O convite do juiz Bates ao governo veio menos de duas semanas antes de Biden viajar para a Arábia Saudita pela primeira vez em sua presidência em julho. Essa viagem gerou acusações de que o presidente estava falhando em sua promessa de campanha de tornar a Arábia Saudita um “pária” por causa do assassinato de Khashoggi.
Antes da visita, os sauditas a anunciaram como algo que “aumentaria a parceria histórica e estratégica entre o Reino da Arábia Saudita e os Estados Unidos da América... e lançaria as bases para o futuro”.
Biden voltou com o que acreditava ser um acordo de que a OPEP +, o cartel de energia co-presidido pelos sauditas, continuaria a aumentar a produção de petróleo para compensar a escassez internacional causada em grande parte pelas sanções relacionadas à Ucrânia contra as exportações russas. Quando o cartel anunciou mais tarde cortes de produção, Biden disse que haveria “consequências” para Riad.
Desde então, no entanto, o governo tem procurado sinais de que o estreito relacionamento de segurança de décadas entre os Estados Unidos e a Arábia Saudita poderia ser recuperado. Uma indicação pode ser uma decisão saudita de interromper os cortes ou aumentar a produção no próximo mês, quando as sanções contra o petróleo contra a Rússia, membro da OPEP +, devem aumentar.
Mas o governo teve pouca escolha na questão judicial, de acordo com John B. Bellinger III, que atuou como consultor jurídico do Departamento de Estado e do Conselho de Segurança Nacional no governo do presidente George W. Bush.
Para Lembrar
“Tenho certeza de que foi uma decisão difícil para o governo, mas a lei internacional reconhece que os chefes de Estado têm imunidade em processos civis nos tribunais de outras nações”, disse ele.
O governo dos EUA “sempre afirmou” isso, mesmo quando os acusados ?“”foram processados ??por ofensas hediondas”, disse Bellinger.
Governos republicanos e democratas consistentemente afirmaram imunidade em nome de dezenas de chefes de Estado estrangeiros que foram processados ??nos EUA por suposta tortura, execuções extrajudiciais e outras ofensas graves, disse ele, acrescentando que, como consultor jurídico do Departamento de Estado: “Afirmei imunidade em nome do Papa Bento XVI, que havia sido processado por não investigar os abusos sexuais cometidos pelo clero.”
O direito internacional consuetudinário – doutrina que é considerada obrigatória mesmo que não seja escrita – sustenta que a imunidade de processo em jurisdições estrangeiras se aplica a chefes de Estado e de governo em exercício, bem como a ministros das Relações Exteriores.

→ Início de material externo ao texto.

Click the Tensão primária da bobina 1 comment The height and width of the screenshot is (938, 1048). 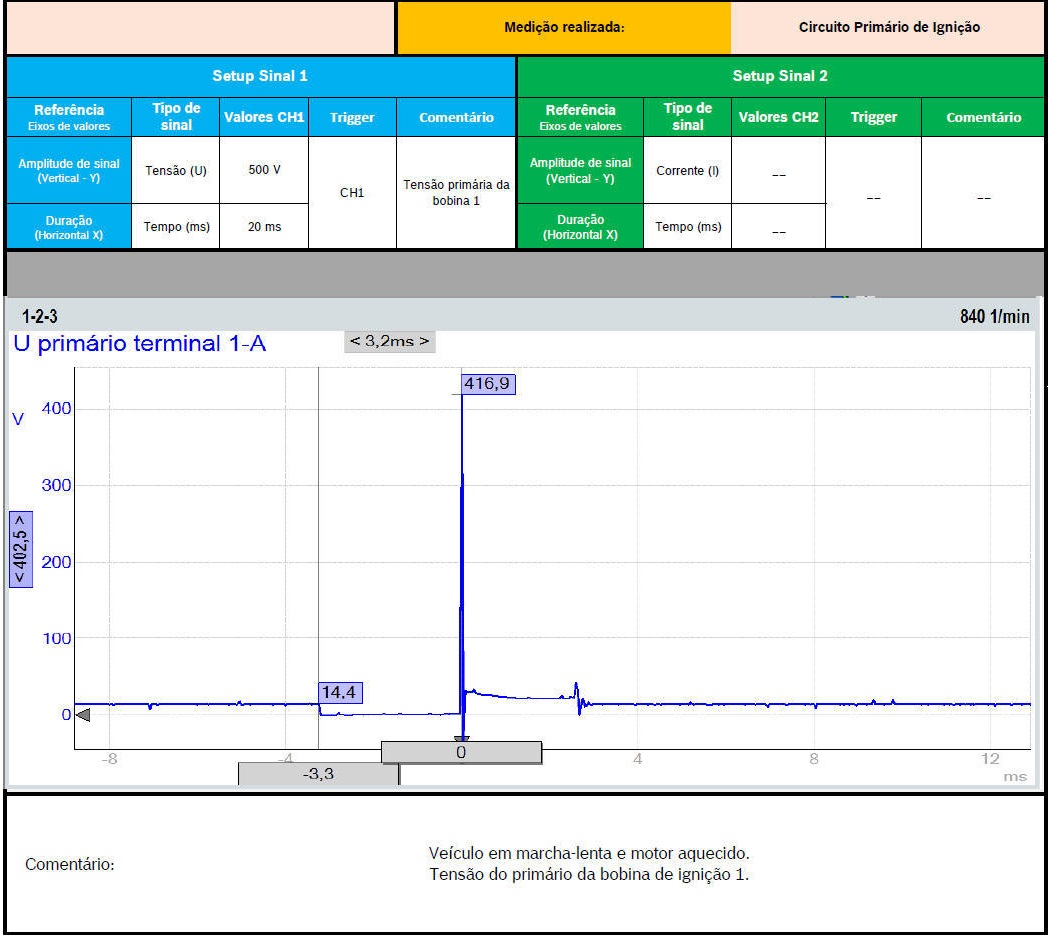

A decisão do governo provavelmente teria sido muito mais difícil antes de bin Salman ser nomeado primeiro-ministro da Arábia Saudita há menos de dois meses, já que ele não estava imune em seu cargo anterior como ministro da Defesa.
A imunidade concedida não cobre cerca de 20 outros réus sauditas citados no processo.

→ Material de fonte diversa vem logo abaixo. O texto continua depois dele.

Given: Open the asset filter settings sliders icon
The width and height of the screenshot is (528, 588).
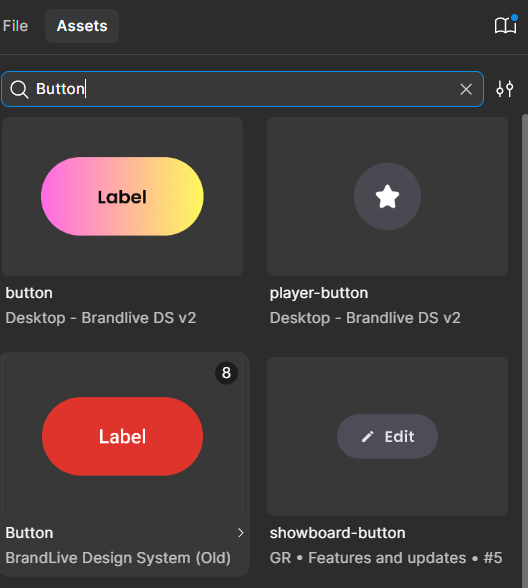Looking at the screenshot, I should coord(505,89).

A deferência judicial ao que é oficialmente conhecido como “sugestão de imunidade” de uma administração foi absoluta no passado. “Em nenhum caso um tribunal submeteu uma pessoa a um processo depois que o Poder Executivo determinou que o chefe de Estado ou chefe de governo está imune”, disse o documento.
Um porta-voz do Departamento de Estado disse que o governo Biden expressou repetidamente sua “grave preocupação com a responsabilidade dos agentes sauditas pelo assassinato de Jamal Khashoggi”.
Ele “os levantou publicamente e com os níveis mais altos do governo saudita”, ao mesmo tempo em que impôs “sanções financeiras e restrições de visto” relacionadas ao assassinato, disse o porta-voz.
“Esta sugestão de imunidade … não fala nada sobre políticas mais amplas ou sobre o estado das relações” entre os dois países, disse o porta-voz. “Esta foi uma determinação puramente legal.”